Drawing from archival images of architecture that are often sourced from local history archives and juxtaposing them with women clipped from second hand gentlemen’s magazines, Sarah’s compositions enable a politically charged perspective, enshrined in the personal and private. The contrasts and contradictions can be as challenging as the viewer is willing to entertain and as entertaining as the viewer wants them to be.

The women in Sarah’s artwork are boldly superimposed onto her canvas. They draw strength from fragilities, bringing the promise of societal change on a grander scale. Using manipulation and montage to disrupt, Sarah encourages us to reevaluate the context within which these superimposed elements reside. We are drawn to Sarah’s works for their ability to unveil the often overlooked stories hidden within the fabric of our everyday spaces.

Sarah Hardacre is represented by Paul Stolper in London. Her works are included in many notable collections, including the British Museum, British Council and Damien Hirst’s Murderme private collection.

Art Gene has been working with visual artist Sarah Hardacre as part of our ‘Lost Shops’ programme for Duke Street. During Sarah’s residency, she has explored the forgotten histories and personal narratives of former shops on Duke Street, Barrow’s ‘High Street Heritage Action Zone (HSHAZ)’, drawing inspiration from Barrow Archives, historians, consultants and the local community.

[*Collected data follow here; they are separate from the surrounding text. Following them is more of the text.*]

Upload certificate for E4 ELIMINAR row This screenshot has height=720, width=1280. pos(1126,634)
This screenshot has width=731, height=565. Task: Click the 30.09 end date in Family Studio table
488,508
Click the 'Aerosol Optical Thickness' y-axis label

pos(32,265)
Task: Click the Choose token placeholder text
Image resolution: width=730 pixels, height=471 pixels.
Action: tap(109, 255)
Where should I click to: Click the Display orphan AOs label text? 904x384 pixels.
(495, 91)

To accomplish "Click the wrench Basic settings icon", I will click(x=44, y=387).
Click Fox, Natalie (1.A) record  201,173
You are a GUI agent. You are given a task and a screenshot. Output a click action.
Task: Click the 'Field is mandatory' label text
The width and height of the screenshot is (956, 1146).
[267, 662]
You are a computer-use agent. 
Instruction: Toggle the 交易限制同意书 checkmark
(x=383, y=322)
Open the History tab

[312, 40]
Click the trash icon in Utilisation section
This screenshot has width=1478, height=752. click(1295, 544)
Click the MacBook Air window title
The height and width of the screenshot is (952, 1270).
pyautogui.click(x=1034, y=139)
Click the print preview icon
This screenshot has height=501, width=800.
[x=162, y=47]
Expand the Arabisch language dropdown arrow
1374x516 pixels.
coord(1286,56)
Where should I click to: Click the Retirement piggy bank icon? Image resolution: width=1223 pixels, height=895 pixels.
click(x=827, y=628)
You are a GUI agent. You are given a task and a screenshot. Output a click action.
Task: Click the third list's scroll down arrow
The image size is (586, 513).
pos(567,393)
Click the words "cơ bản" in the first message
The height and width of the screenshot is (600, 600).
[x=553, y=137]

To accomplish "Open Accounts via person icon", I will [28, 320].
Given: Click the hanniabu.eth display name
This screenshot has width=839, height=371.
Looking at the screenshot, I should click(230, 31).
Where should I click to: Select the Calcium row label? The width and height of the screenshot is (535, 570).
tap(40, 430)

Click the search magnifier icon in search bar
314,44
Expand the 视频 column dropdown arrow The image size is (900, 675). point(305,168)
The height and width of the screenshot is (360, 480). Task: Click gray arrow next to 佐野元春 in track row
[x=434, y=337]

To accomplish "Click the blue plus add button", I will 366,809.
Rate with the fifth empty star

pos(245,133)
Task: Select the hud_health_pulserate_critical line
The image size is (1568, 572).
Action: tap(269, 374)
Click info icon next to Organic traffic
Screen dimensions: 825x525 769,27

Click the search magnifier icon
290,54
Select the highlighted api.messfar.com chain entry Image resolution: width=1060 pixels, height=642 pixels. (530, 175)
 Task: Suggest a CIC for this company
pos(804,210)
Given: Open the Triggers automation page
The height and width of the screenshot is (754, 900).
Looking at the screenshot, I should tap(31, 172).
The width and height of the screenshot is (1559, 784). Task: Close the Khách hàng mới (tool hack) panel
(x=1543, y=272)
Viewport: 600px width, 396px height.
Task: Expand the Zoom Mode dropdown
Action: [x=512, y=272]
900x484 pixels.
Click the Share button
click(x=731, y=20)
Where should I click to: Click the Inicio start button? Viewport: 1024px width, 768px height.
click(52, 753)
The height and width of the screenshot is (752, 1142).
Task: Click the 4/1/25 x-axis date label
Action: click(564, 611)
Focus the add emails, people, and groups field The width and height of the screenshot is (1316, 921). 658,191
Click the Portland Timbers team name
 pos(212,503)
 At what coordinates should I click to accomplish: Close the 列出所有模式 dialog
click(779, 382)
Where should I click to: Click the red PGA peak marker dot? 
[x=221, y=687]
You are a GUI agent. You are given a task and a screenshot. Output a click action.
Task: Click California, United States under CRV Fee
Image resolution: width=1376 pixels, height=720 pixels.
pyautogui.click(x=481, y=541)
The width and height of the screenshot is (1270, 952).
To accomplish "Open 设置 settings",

Through interviews, workshops with Women’s Community Matters and Age Concern, and a ‘Memory stall’ at Barrow Market, she has gathered photographs and personal accounts from people who have worked or shopped on Duke Street. The culmination of her research will take the form of a lightbox installation in shops, along Duke Street, comprising of fourteen light boxes displaying archival images and Sarah’s photographic collages that bring to life the histories of the lost shops. A temporary billboard will also serve as a canvas to showcase the rich tapestry of narratives that Sarah unearths during her residency.